Tuesday, June 22, 2010

Case Study in Large Theory Conferences: ICALP

Luca Aceto had posted a comment on my last post about STOC, describing his experiences running ICALP as a large theory conference. I thought it was fascinating, and requested that he repost a longer version on his blog. That post is here, and I strongly encourage anyone who's been involved in this discussion to go and read it... now....

I wanted to highlight a few snippets from it that I feel reinforce a number of points that I've been arguing.
ICALP is a three-track conference, and has been so since 2005, though typically only two tracks are running in parallel at each point in time. At ICALP 2008, in addition we had 12 satellite events, including the DYNAMO training school for doctoral students
Note that ICALP had an attendance range of about 500 - where we'd like STOC to be. It fits in with the pattern I was describing: more satellite events appears to correlate with larger attendance. 

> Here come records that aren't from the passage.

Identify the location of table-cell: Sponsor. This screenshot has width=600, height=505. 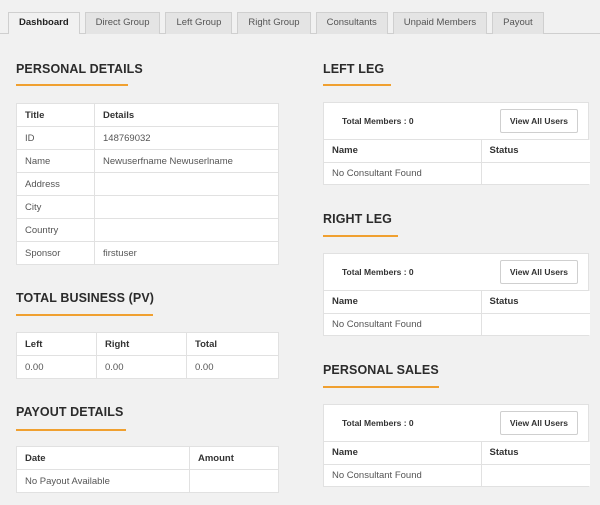
(56, 253).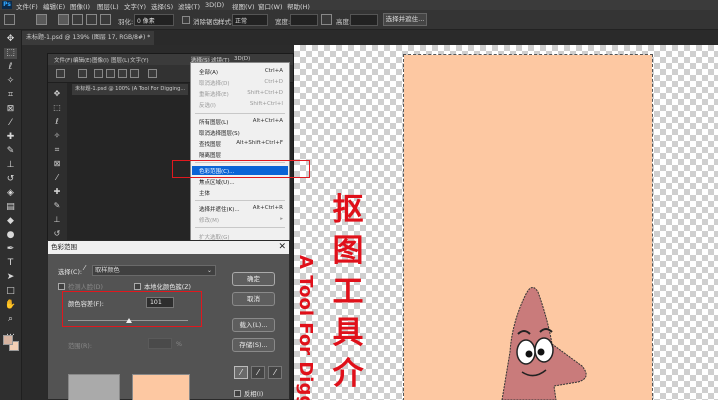 The height and width of the screenshot is (400, 718). What do you see at coordinates (10, 194) in the screenshot?
I see `eraser-tool-icon: ◈` at bounding box center [10, 194].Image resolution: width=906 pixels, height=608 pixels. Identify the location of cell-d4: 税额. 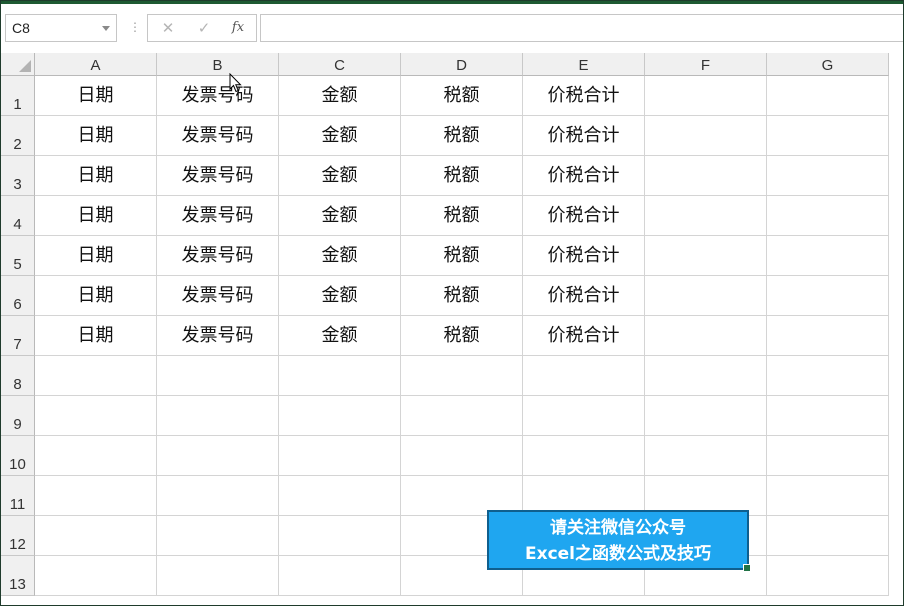
(462, 216).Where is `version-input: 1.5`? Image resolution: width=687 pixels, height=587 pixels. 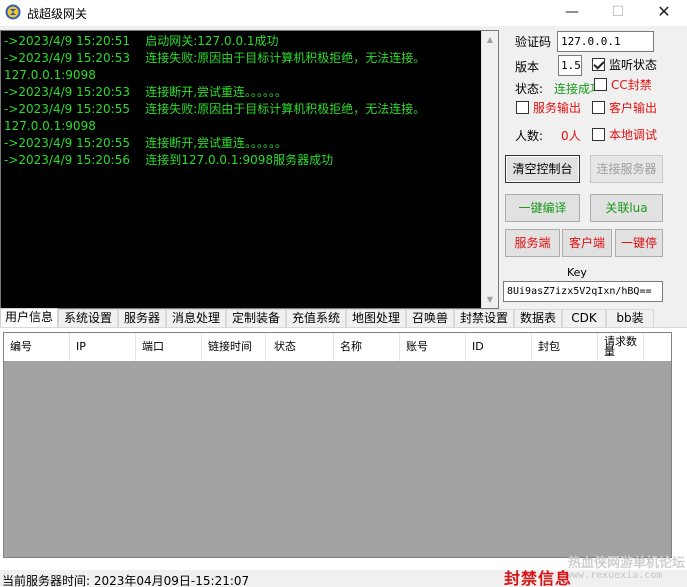
version-input: 1.5 is located at coordinates (570, 66).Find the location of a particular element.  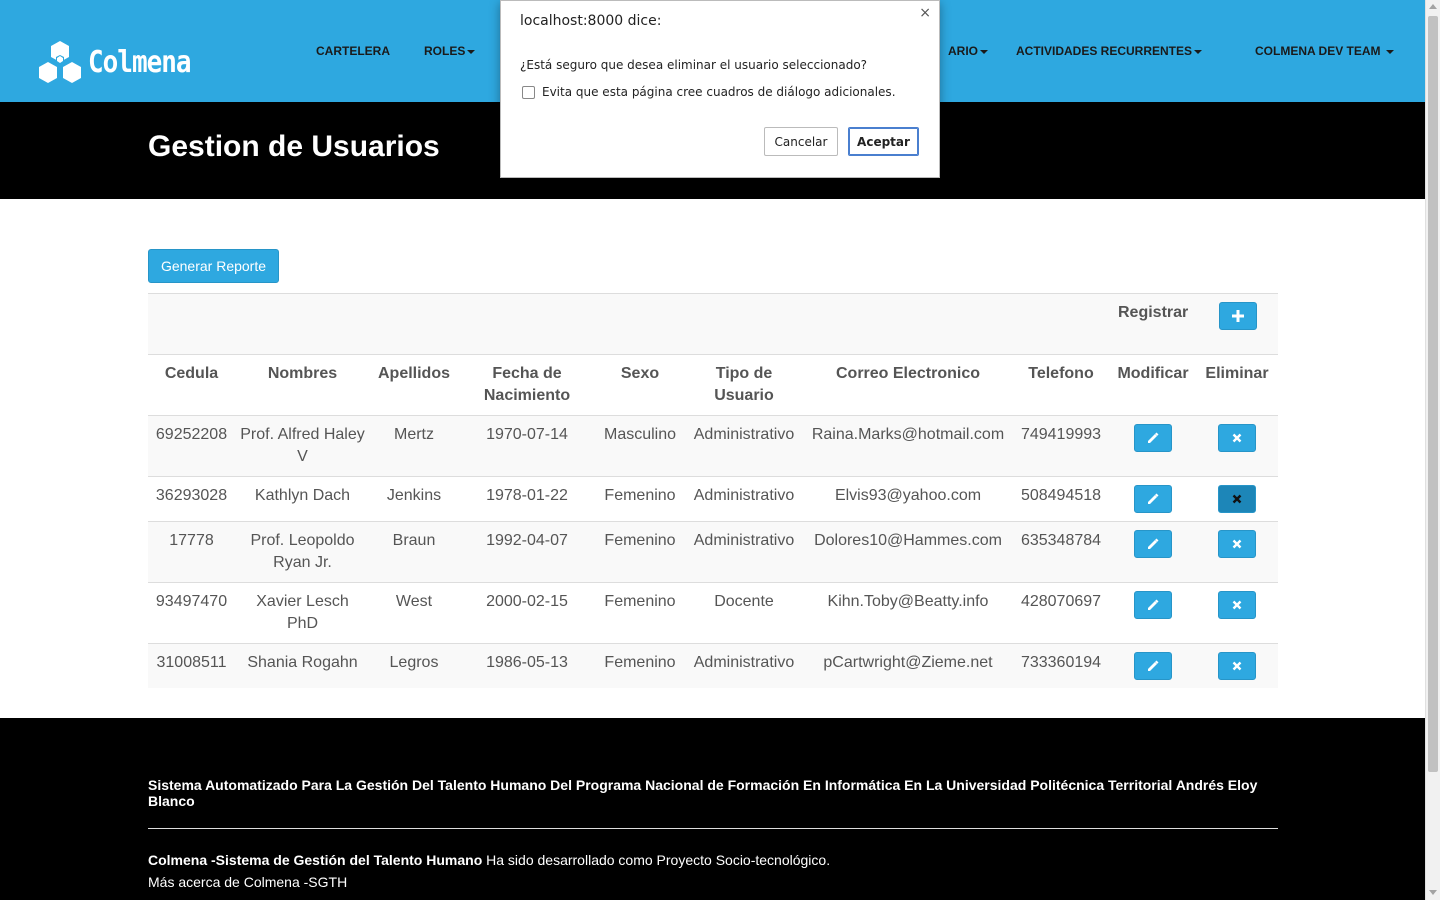

nav-cartelera: CARTELERA is located at coordinates (353, 51).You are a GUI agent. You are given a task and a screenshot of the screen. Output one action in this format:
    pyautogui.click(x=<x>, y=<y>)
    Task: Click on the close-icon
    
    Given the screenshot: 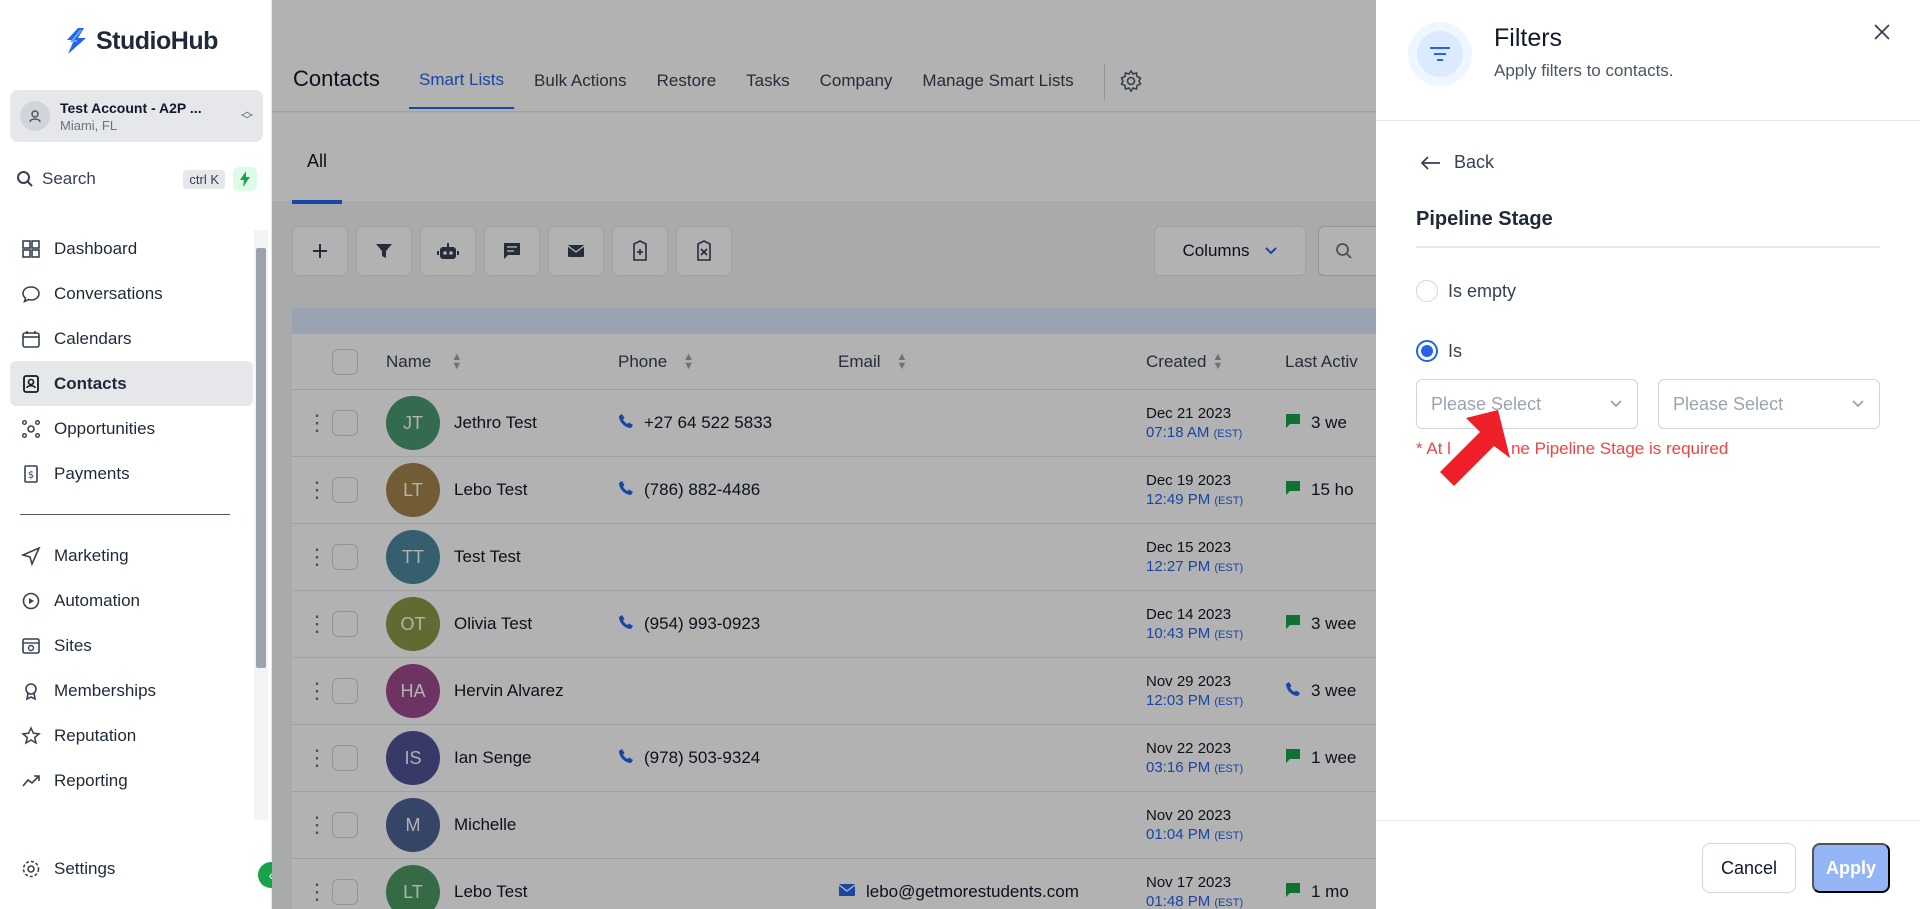 What is the action you would take?
    pyautogui.click(x=1882, y=32)
    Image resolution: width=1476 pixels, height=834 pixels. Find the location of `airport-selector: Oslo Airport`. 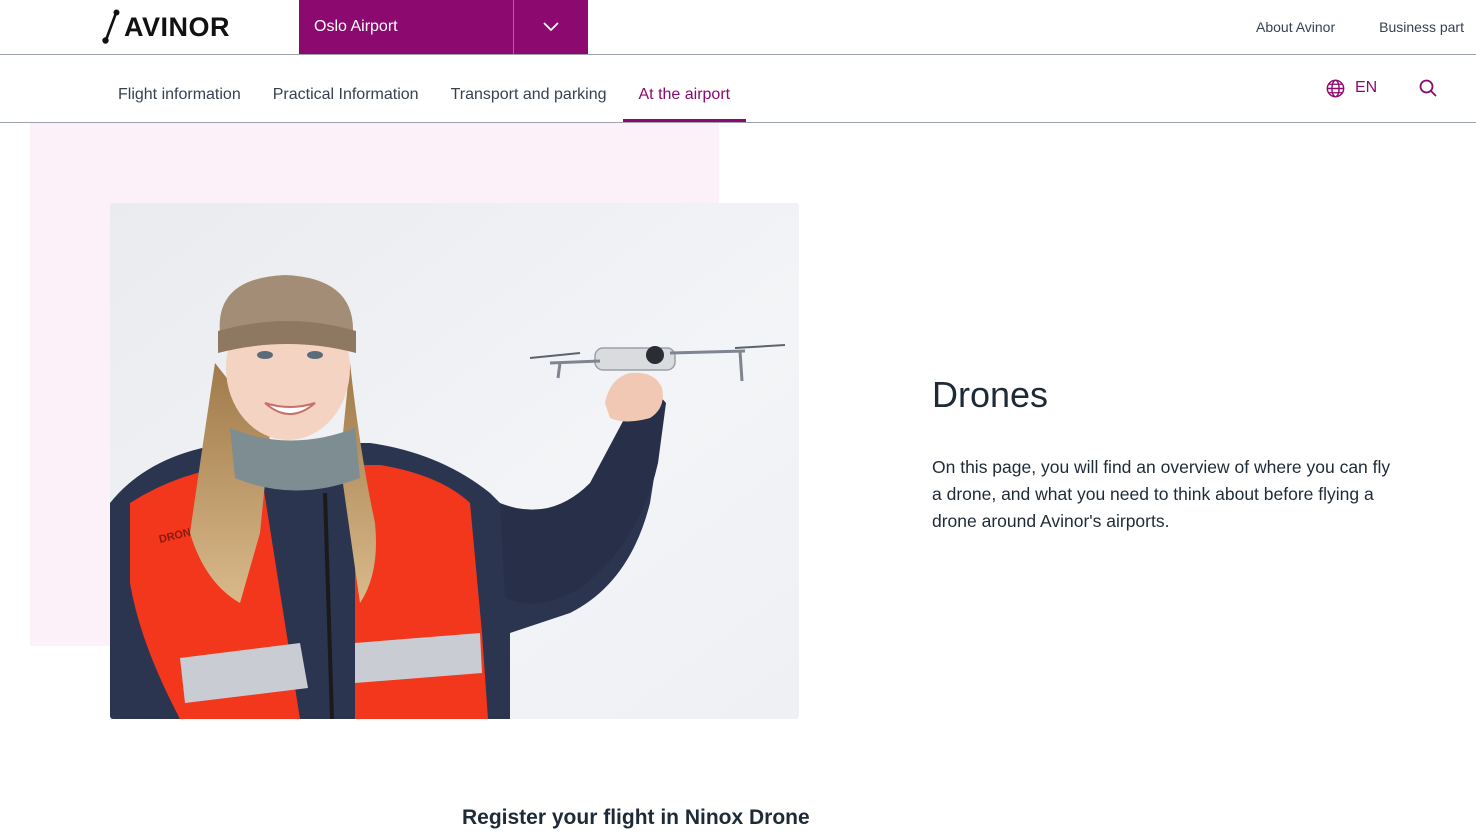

As an aside, ICALP had Peter Winkler do a masterclass on math puzzles. Frankly, if we could just hire Peter Winkler and Persi Diaconis to do lectures at every STOC, our numbers would go into the stratosphere ;)
The workshops were held the day before ICALP or during the week-end following it. They were selected by the ICALP organizers amongst a fairly large number of proposals that we received in response to a call for workshops, based on their perceived scientific quality and on their potential interest to the ICALP community.
I've said this before, but I do think that if we go the route of having workshops/tutorials, the best way to do it is how other conferences do it: have a workshops chair solicit proposals, and decide from amongst them. The workshop organizers then take care of the work of getting speakers. It will ease the burden a lot.
I firmly believe that the task of organizing a conference like ICALP should be shared amongst several people. This certainly worked for us and helped us work more cheerfully, and overcome personal problems, mishaps and periods of crisis and panic that arose during the year before the conference took place
Very true. Again, most conferences that have lots of activities have a large organizing group, with proceedings chairs, arrangements chairs, workshop chairs, tutorial chairs, and so on. Apart from the fact that people's CVs get nicely bloated with service activities, more participation at the top level can actually help with overall attendance, as well as alleviating many of Michael's concerns (although technically he was more concerned with colocation, which is an idea I like, but does take more logistical coordination).